“Our government is working hard to recover the economy, which was on the brink of collapse. We want to focus on economic diversification, with agriculture as the main driver,” President Bio observed.
“We are serious about developing this country and will appreciate the Bank’s support to realise our dreams. Infrastructure is an enabler for development, so we appreciate what the Bank is doing in Sierra Leone,” Bio said, identifying a productive workforce as a top national priority as well as jumpstarting economic activities in rural areas, where 73.9 per cent of Sierra Leone’s poor live.
Commenting on the country’s capacity to enhance local production, and the export of rice, Sierra Leone’s staple food, Adesina said, “Sierra Leone should not be spending over $200 million yearly importing rice because its climatic conditions are generally favourable for rice production.”

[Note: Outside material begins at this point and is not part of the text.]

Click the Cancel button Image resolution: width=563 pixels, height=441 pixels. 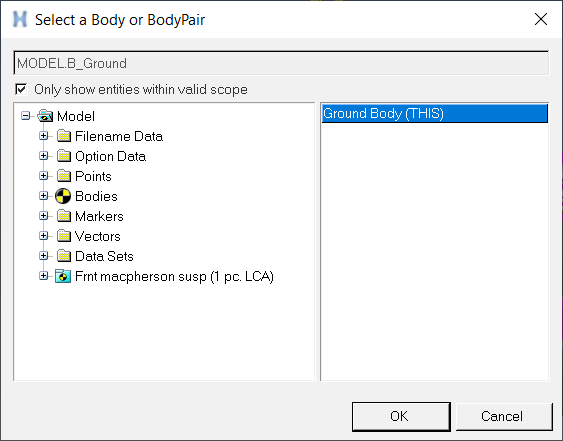point(504,417)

According to the Ministry of Agriculture and Forestry data, total rice demand in 2018 was 1.6 mmt, against local production of 700,000 mt. In July 2019, the Bank approved the US$11mn agribusiness and rice value chain support project to stimulate agribusiness development in the country with a focus on rice.

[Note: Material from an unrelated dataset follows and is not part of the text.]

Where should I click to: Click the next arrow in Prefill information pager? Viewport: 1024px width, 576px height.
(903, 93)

Facilitating economic transformation in Sierra Leone
Sierra Leone sought AfDB’s support for the implementation of its free quality education programme, which aims to enhance human capital development and facilitate economic transformation.
Adesina encouraged the country to explore the Bank’s Africa Investment Forum to elicit investor interest for the proposed Lungi–Freetown bridge. The project will link the capital city, Freetown, to the country’s sole international airport, which is presently accessible by ferry or helicopter.
The Bank expressed keenness to support the development of critical infrastructure in the West African country and to open up space for greater private sector participation in the economy. Adesina said the Bank would deploy the African Legal Support Facility to help the country better manage its natural resources.